Un empresario local comenta a la reportera que Leyzaola se siente omnipotente y por encima del presidente municipal, y que en corto presume que a él lo envió su general Galván (el secretario de la Defensa Nacional) en acuerdo con todos los niveles de gobierno. Por eso ve difícil que las denuncias por sus excesos lo derrumben. Otra persona confirma que le dijo esa frase: “A mí me mandó mi general Galván”. 

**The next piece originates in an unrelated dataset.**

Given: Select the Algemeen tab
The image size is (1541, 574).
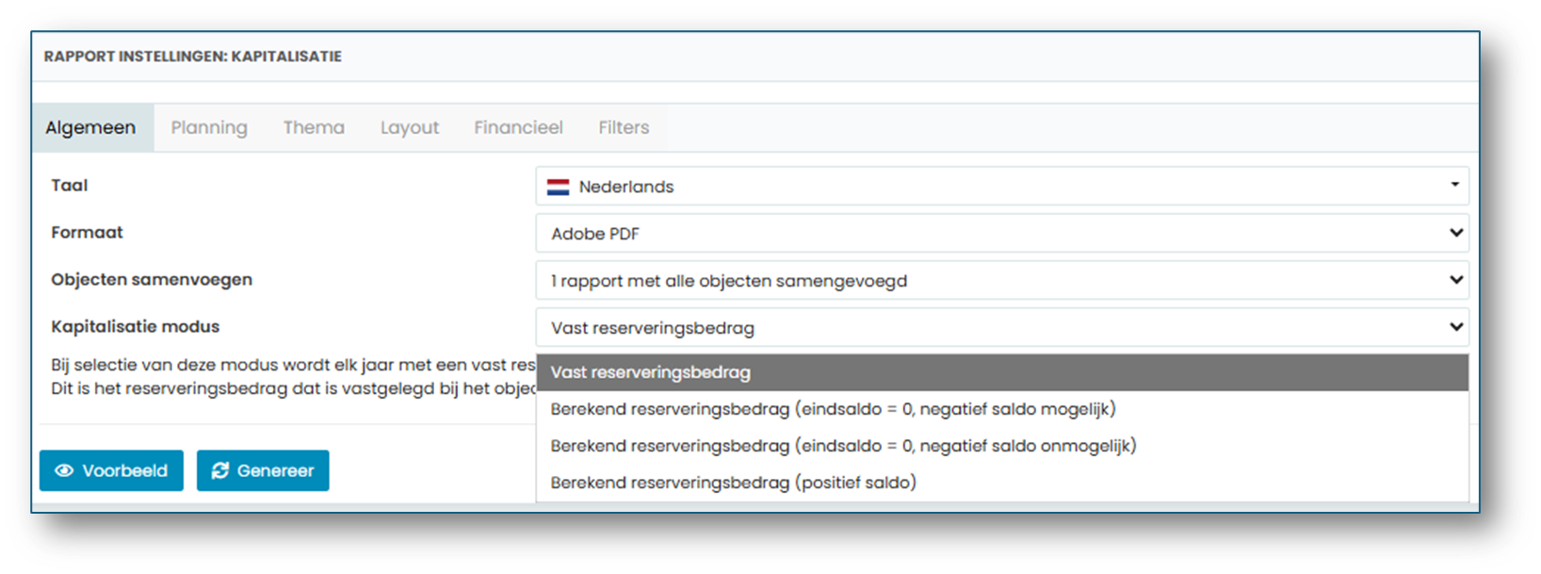Looking at the screenshot, I should pos(90,127).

Cuestionado sobre el combate a la delincuencia organizada, Leyzaola informa que está por comenzar una siguiente fase de su estrategia, que es “sectorizar” (intensificar el patrullaje y aumentar el número de elementos) en las zonas del Valle de Juárez y Oriente, bastiones del Cártel de Sinaloa. Argumenta que comenzó en la zona Centro y el Poniente, considerada macetero de la estructura criminal de la Línea, porque es la de mayor densidad poblacional. 

“De ese pequeño espacio sacaban de 6 a 8 millones de pesos semanales para la estructura criminal. Hemos estado golpeando muy fuerte”, se jacta, aunque de inmediato dice que no golpeó territorios de La Línea, sino que ha ido actuando donde se beneficia más a la población, donde la ciudad está más poblada, y que ha llegado el turno de entrar en los otros puntos de la ciudad donde la policía no lo había hecho antes.